### Written task
Return the lines between the line containing "Given: Click the Motronix author logo" and the line containing "tap(1124, 549)", inclusive, reproducing each one exactly.

-- Start of Extracted entries --

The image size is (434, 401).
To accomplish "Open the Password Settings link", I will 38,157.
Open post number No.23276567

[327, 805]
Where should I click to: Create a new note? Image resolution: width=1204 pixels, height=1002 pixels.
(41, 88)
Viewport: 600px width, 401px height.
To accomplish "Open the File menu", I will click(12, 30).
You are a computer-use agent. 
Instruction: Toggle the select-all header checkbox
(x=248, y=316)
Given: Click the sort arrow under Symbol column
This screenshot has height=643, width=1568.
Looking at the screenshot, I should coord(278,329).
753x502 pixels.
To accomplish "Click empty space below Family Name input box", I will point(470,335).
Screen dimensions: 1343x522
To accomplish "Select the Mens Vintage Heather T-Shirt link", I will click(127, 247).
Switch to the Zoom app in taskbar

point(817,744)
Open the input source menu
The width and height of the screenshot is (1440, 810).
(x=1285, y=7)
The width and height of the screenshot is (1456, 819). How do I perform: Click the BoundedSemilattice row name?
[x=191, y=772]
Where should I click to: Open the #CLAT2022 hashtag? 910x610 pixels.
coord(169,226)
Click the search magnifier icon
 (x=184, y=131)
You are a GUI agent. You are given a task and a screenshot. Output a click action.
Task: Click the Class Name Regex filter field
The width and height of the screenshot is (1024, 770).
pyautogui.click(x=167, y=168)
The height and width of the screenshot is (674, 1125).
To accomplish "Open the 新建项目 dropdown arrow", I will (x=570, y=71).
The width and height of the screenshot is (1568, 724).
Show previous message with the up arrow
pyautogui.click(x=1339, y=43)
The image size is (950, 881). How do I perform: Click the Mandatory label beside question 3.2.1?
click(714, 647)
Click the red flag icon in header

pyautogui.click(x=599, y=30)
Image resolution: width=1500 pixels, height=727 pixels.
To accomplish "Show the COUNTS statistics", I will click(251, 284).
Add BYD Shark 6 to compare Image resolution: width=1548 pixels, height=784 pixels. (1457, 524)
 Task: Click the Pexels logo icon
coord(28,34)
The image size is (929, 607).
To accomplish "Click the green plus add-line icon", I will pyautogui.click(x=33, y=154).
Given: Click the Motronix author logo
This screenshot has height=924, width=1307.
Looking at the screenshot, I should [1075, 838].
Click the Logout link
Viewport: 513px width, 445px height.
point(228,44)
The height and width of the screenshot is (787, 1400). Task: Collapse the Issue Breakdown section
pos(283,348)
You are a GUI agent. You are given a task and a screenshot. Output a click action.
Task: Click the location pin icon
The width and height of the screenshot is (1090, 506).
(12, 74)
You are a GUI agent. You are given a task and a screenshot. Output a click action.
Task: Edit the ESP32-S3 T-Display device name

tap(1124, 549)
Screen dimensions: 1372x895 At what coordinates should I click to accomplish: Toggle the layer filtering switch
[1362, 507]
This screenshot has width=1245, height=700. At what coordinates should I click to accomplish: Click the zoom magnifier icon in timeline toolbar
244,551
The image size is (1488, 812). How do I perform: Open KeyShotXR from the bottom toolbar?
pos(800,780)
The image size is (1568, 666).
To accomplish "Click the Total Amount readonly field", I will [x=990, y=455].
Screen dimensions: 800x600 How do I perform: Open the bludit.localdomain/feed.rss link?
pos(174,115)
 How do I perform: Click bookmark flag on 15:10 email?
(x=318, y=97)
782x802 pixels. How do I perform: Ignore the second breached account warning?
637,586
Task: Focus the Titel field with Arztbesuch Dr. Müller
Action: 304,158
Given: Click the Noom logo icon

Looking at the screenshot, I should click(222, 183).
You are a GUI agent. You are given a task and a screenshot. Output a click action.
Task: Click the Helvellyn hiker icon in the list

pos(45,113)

-- End of Extracted entries --

### Solution to this task
Given: Click the Motronix author logo
This screenshot has height=924, width=1307.
Looking at the screenshot, I should [1075, 838].
Click the Logout link
Viewport: 513px width, 445px height.
point(228,44)
The height and width of the screenshot is (787, 1400). Task: Collapse the Issue Breakdown section
pos(283,348)
You are a GUI agent. You are given a task and a screenshot. Output a click action.
Task: Click the location pin icon
The width and height of the screenshot is (1090, 506).
(12, 74)
You are a GUI agent. You are given a task and a screenshot. Output a click action.
Task: Edit the ESP32-S3 T-Display device name

tap(1124, 549)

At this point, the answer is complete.